Mais sortir des frontières présente deux inconvénients :
- cela force à changer à terme de statut : on imagine mal un gouvernement étranger accepter que des entreprises contrôlées par l’Etat français prennent longtemps en charge des missions de service public,
- cela se fait au dépens des missions de service public en France. On voit bien que la SNCF consacre l’essentiel de ses efforts à ses réseaux de train à grande vitesse et néglige les dessertes locales que ne financent pas les régions.

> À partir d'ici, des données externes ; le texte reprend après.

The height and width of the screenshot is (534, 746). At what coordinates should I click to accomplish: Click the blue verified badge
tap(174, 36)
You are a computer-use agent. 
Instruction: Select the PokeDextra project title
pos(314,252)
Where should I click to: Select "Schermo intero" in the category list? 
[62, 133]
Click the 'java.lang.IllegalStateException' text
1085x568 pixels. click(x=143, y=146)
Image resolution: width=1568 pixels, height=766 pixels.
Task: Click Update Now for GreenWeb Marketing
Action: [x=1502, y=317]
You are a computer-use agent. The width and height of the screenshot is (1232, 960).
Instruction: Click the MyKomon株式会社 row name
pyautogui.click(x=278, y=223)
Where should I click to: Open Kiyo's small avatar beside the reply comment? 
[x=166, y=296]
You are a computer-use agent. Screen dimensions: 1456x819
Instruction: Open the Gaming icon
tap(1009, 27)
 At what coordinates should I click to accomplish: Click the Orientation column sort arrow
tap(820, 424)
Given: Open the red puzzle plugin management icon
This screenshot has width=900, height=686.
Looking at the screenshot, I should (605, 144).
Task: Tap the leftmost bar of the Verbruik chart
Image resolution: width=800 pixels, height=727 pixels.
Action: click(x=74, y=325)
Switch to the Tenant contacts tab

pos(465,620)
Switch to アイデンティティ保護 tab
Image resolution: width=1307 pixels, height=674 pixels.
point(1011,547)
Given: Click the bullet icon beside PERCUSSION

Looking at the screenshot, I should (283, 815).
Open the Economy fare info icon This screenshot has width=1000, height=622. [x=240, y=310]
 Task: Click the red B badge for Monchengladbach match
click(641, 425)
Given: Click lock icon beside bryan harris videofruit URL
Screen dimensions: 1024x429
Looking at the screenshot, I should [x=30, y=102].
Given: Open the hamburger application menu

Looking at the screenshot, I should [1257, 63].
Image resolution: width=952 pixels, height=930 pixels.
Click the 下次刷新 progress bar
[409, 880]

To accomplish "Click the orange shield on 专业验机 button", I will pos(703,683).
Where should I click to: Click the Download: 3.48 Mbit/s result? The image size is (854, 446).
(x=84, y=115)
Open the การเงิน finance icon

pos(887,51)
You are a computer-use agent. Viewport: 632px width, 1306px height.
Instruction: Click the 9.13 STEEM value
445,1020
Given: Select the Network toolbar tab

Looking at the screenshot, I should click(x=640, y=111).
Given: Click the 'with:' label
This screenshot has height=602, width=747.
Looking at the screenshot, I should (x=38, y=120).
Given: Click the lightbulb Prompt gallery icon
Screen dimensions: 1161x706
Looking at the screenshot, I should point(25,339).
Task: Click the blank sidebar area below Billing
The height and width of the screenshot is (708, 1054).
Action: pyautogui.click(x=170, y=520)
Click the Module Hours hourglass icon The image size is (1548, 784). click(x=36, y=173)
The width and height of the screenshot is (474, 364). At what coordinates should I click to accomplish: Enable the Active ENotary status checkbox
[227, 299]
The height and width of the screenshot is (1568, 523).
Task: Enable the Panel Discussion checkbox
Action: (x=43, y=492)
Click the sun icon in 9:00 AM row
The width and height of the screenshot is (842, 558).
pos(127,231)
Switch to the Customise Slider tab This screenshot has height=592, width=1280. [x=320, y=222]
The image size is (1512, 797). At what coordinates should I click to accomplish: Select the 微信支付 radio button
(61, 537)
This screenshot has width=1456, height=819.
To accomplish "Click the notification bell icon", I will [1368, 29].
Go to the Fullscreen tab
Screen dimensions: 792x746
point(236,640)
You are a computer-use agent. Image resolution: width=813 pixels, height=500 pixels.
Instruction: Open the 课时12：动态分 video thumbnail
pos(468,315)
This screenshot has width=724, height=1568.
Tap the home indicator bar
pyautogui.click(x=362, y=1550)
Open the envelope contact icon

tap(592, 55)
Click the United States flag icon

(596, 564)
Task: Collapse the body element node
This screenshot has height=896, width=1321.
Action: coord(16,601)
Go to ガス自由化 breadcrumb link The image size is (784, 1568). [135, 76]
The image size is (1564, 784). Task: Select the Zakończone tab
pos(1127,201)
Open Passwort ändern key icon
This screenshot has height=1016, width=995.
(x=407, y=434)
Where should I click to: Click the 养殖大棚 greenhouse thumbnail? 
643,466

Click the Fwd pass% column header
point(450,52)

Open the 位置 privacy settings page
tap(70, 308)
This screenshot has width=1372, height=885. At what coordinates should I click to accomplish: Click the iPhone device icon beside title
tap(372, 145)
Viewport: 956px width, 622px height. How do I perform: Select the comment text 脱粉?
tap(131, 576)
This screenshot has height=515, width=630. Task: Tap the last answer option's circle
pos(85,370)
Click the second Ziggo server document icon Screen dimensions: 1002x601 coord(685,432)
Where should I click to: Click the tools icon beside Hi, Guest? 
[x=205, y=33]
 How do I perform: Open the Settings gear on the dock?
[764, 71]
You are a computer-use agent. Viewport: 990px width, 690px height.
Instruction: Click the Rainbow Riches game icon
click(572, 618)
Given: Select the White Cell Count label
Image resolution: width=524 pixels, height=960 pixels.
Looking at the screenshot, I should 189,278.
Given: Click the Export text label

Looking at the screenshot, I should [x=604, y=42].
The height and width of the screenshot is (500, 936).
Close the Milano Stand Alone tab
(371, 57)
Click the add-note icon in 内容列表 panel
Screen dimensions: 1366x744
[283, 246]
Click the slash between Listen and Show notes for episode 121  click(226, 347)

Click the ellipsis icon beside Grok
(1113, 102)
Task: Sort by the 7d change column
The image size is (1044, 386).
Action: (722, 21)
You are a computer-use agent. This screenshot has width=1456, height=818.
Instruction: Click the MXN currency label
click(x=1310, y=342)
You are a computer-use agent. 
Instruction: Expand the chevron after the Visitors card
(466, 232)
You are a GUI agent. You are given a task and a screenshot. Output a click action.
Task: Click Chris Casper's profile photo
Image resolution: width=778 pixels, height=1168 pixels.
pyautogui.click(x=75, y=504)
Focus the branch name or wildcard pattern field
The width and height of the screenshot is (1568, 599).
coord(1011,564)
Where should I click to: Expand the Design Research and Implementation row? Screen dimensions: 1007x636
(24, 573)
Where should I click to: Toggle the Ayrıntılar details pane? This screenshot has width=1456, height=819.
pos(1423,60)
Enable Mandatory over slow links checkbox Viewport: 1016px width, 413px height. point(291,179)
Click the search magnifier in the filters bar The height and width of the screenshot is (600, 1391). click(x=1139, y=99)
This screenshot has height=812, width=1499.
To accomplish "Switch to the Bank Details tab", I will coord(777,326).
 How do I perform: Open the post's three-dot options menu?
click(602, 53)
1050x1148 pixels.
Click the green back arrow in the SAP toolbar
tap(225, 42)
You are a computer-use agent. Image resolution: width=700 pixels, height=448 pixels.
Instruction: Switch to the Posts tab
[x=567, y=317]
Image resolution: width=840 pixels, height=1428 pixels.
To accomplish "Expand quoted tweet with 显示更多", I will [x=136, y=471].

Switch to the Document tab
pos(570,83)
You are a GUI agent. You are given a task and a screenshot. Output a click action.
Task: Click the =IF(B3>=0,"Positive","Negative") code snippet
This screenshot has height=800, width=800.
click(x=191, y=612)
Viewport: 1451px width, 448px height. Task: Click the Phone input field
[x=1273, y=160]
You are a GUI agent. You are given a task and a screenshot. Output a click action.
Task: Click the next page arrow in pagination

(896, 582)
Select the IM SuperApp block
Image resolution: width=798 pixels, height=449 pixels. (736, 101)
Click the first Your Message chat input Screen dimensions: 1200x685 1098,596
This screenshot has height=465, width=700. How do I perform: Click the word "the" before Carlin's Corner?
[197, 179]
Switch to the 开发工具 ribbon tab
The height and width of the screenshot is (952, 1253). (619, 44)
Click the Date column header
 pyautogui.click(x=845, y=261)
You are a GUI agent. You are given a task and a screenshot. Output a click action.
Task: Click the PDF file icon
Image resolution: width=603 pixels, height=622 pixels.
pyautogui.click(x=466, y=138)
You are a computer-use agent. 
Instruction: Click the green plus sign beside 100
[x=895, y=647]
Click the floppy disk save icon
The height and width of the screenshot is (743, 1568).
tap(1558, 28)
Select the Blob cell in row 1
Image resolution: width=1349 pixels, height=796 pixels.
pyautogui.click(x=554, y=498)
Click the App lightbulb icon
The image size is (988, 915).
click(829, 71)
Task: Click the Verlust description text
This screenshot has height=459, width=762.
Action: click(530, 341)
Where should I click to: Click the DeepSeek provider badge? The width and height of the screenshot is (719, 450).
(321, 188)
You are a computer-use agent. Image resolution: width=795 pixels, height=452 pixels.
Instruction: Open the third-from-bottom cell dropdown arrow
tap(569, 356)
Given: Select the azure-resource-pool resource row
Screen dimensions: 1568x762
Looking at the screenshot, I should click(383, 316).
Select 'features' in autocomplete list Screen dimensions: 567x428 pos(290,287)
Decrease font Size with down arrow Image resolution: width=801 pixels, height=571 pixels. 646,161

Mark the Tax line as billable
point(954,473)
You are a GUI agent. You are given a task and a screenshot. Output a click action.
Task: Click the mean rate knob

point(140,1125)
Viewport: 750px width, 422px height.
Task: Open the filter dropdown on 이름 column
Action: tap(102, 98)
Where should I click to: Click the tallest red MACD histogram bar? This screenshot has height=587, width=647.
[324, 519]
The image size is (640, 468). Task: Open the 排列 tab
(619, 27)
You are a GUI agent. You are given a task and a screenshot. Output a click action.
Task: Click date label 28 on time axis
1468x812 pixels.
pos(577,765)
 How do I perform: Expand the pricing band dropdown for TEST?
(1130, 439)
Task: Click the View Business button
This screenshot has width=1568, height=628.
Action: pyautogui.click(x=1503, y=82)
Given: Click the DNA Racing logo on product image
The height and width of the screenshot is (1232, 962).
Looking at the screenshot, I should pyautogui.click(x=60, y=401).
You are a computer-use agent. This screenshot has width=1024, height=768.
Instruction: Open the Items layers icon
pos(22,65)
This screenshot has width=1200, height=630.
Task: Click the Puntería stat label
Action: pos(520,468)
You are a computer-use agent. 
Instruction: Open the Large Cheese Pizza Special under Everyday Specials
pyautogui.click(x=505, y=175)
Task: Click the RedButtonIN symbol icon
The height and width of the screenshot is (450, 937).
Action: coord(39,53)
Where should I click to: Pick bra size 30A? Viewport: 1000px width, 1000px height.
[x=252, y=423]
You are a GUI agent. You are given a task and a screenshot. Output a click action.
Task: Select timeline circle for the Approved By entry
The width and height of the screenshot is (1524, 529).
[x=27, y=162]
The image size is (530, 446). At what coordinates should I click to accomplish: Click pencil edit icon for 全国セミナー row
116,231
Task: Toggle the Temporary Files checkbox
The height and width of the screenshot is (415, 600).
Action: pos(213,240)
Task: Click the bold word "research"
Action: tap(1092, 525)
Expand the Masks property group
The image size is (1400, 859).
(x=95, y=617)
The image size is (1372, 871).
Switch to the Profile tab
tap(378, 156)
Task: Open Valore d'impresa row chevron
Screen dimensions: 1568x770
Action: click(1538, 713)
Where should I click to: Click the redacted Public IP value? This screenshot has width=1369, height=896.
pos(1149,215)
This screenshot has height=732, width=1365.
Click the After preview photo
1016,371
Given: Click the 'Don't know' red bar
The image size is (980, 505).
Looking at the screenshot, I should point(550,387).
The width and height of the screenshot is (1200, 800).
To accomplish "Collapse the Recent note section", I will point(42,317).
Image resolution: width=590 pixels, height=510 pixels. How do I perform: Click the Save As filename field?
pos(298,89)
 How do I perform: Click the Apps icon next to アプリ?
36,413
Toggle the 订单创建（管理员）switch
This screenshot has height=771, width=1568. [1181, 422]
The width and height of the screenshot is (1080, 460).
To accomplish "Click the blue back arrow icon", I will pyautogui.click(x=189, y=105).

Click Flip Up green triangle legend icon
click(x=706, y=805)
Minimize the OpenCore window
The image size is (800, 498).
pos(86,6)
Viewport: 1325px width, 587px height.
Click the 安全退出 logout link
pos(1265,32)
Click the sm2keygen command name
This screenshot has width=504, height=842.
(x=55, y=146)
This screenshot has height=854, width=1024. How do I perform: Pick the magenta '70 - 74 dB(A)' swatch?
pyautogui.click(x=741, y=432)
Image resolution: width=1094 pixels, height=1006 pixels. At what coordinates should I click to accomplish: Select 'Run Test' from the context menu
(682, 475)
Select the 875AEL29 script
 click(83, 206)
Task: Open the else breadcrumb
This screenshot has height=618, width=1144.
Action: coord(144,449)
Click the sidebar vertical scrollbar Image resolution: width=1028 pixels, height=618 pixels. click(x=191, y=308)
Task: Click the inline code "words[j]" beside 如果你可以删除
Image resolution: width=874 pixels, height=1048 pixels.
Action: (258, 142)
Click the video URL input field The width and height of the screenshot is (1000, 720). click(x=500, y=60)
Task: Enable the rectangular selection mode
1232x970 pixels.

A l’inverse de ce qu’avancent les adversaires du Traité constitutionnel, les menaces sur le service public ne viennent pas de l’Europe, de la concurrence qu’elle organiserait systématiquement, mais des entreprises publiques elles-mêmes, de leur besoin de sortir de France pour continuer de vivre et de se développer. Est-ce à dire que les services publics sont condamnés ? Non. Cela veut simplement dire qu’il faut les organiser autrement. Et c’est justement ce que propose le Traité constitutionnel lorsqu’il parle de services d’intérêt général. L’important est qu’il existe un système de transport public à des prix accessible entre Montreuil-Bellay et Thouars. Qu’il soit assuré par la SNCF ou par un opérateur privé importe en rélité peu.